1

I want to read data from XML file but i do not want to read all data and then sort and filter. basically i do not want to load all XML data into memory rather want to read small amount of data by pagination.

we often read data from database with pagination and same way i want to read data from xml file with pagination. so tell me what would be the best class which i can use to do it.

My xml data look like:

<?xml version="1.0" encoding="utf-8"?>
<Root>
  <Orders>
    <OrderID>10248</OrderID>
    <CustomerID>VINET</CustomerID>
    <EmployeeID>5</EmployeeID>
    <OrderDate>1996-07-04T00:00:00</OrderDate>
    <RequiredDate>1996-08-01T00:00:00</RequiredDate>
    <ShippedDate>1996-07-16T00:00:00</ShippedDate>
    <ShipVia>3</ShipVia>
    <Freight>32.3800</Freight>
    <ShipName>Vins et alcools Chevalier</ShipName>
    <ShipAddress>59 rue de l'Abbaye</ShipAddress>
    <ShipCity>Reims</ShipCity>
    <ShipPostalCode>51100</ShipPostalCode>
    <ShipCountry>France</ShipCountry>
  </Orders>
</Root>

now reading like this way with LINQ

XDocument document = XDocument.Load(@"c:\users\WindowsFormsApplication5\Orders.xml");
var query = from r in document.Descendants("Orders")
            select new
            {
                OrderID = r.Element("OrderID").Value,
                CustomerID = r.Element("CustomerID").Value,
                EmployeeID = r.Element("EmployeeID").Value,
            };

//setup query result ordering,
//assume we have variable to determine ordering mode : bool isDesc = true/false
if (isDesc) query = query.OrderByDescending(o => o.OrderID);
else query = query.OrderBy(o => o.OrderID);

//setup pagination, 
//f.e displaying result for page 2 where each page displays 100 data
var page = 2;
var pageSize = 100;
query = query.Skip(page - 1*pageSize).Take(pageSize);

//execute the query to get the actual result
var items = query.ToList();

If anyone see my above code then must notice the way I am reading data from XML file. It load all data into memory but I suppose I want to read 10 data at time then just will load 10 data in memory not all.

Above coding approach will not be good if there is 10,000,000 records in XML file. So, what would be best way to read large XML file partly with pagination like concept.
+++++
### [Tasks for this exercise]
1: In the XML pagination question, how many records would make the poster's current approach a poor one?
2: Transcribe the XML pagination question starting at the words "we often read" and stopping after "use to do it.".
The lines after this point are not needed.

### [Available data]
+++++
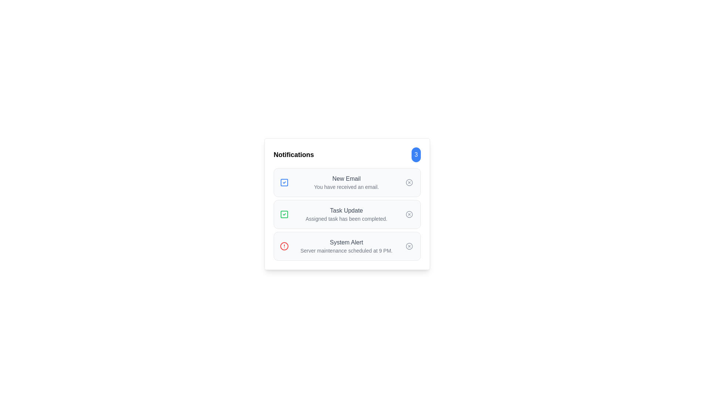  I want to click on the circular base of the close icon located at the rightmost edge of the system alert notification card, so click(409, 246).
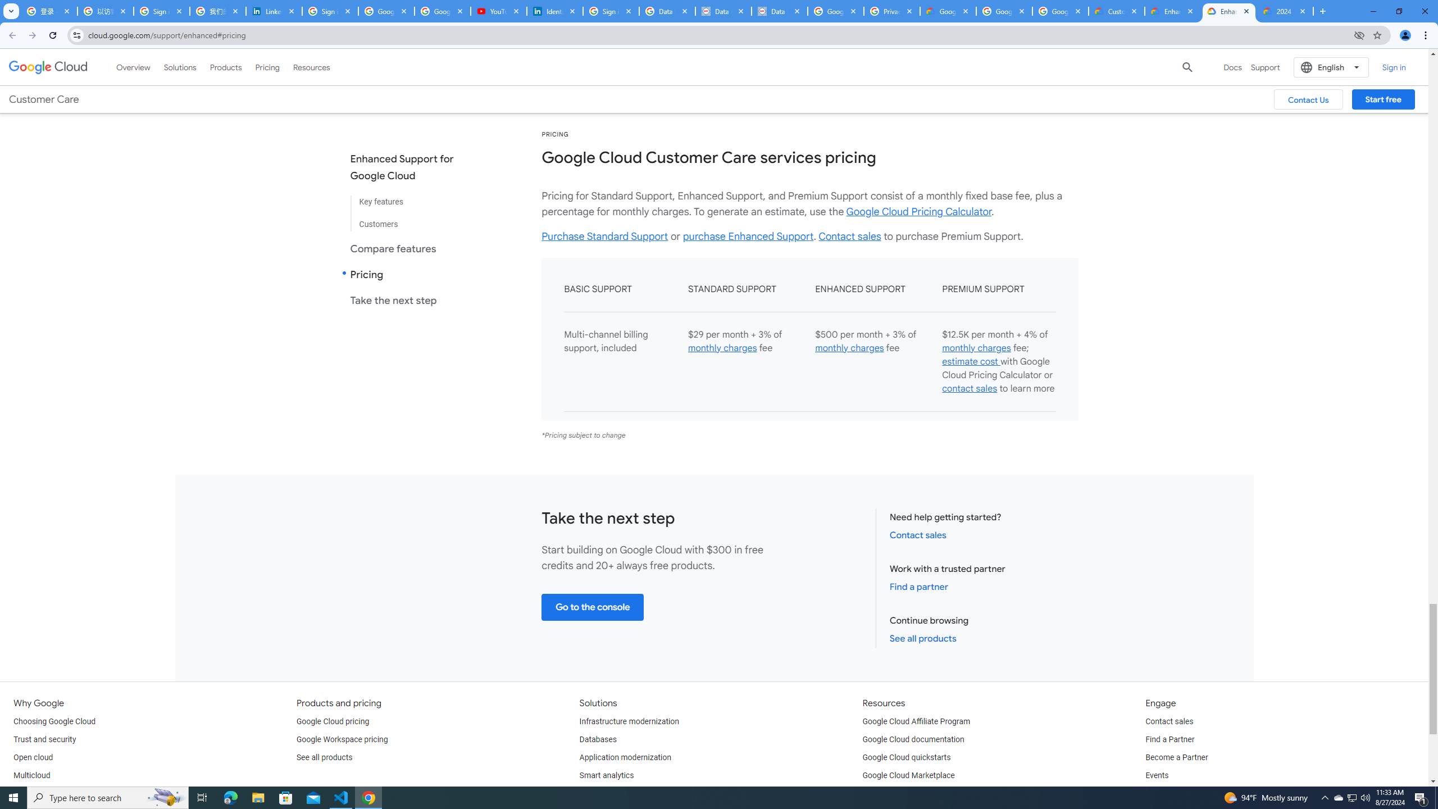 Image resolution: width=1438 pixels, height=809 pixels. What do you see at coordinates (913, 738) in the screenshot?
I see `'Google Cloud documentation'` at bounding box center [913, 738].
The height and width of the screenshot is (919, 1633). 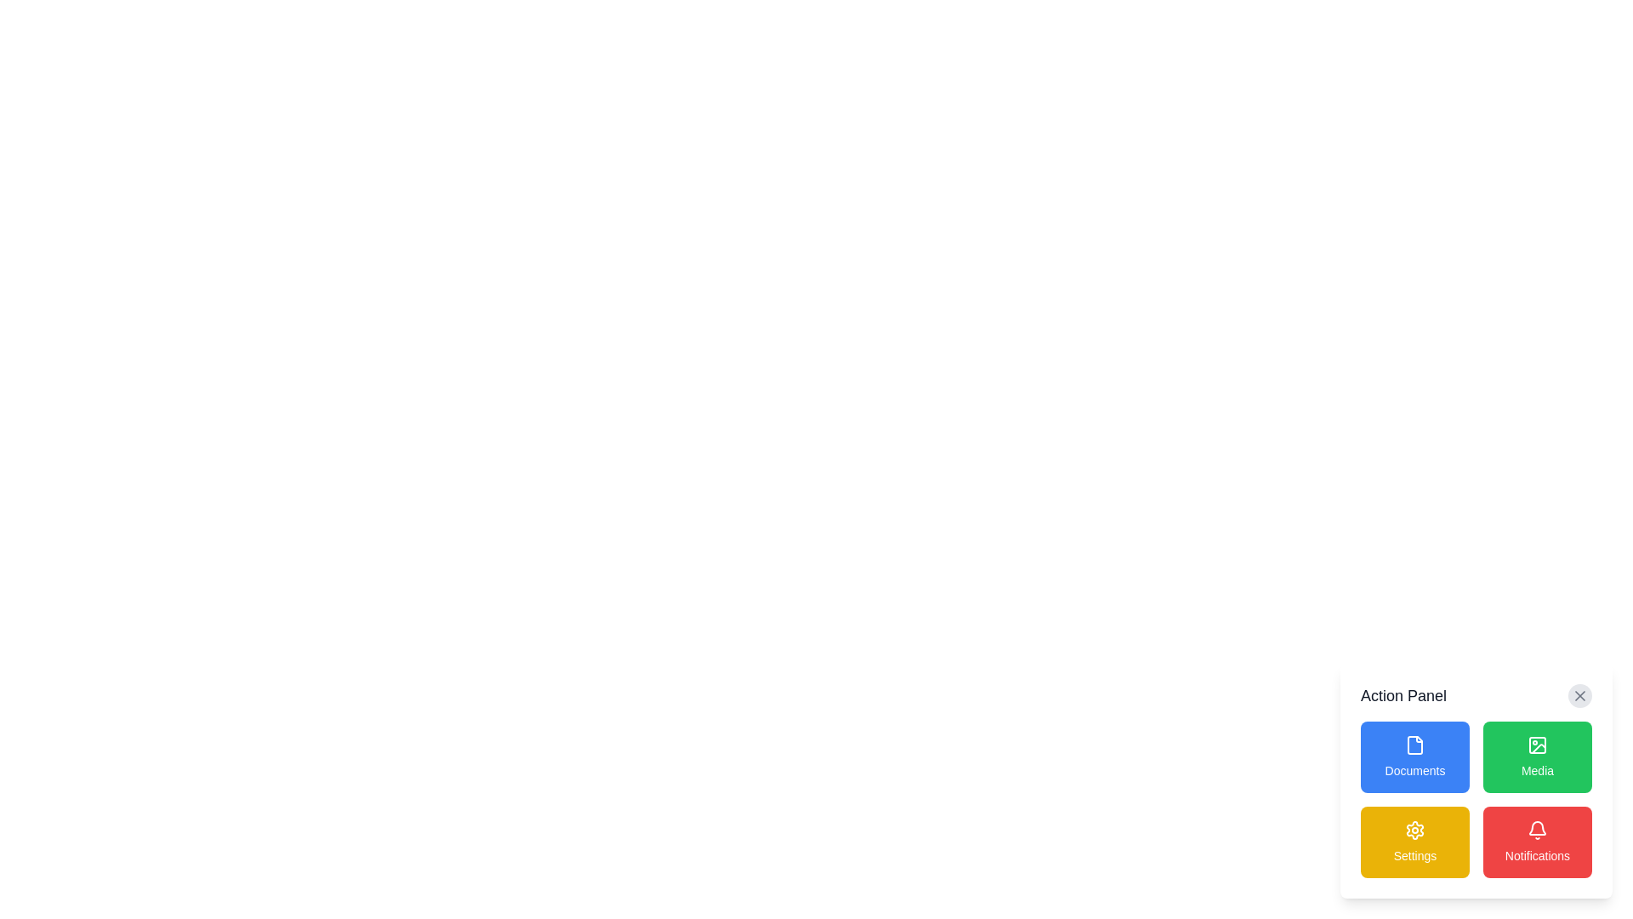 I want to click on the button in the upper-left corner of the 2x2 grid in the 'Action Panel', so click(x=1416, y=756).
+++++
### [Expected answers]
1: 10,000,000 records.

2:
we often read data from database with pagination and same way i want to read data from xml file with pagination. so tell me what would be the best class which i can use to do it.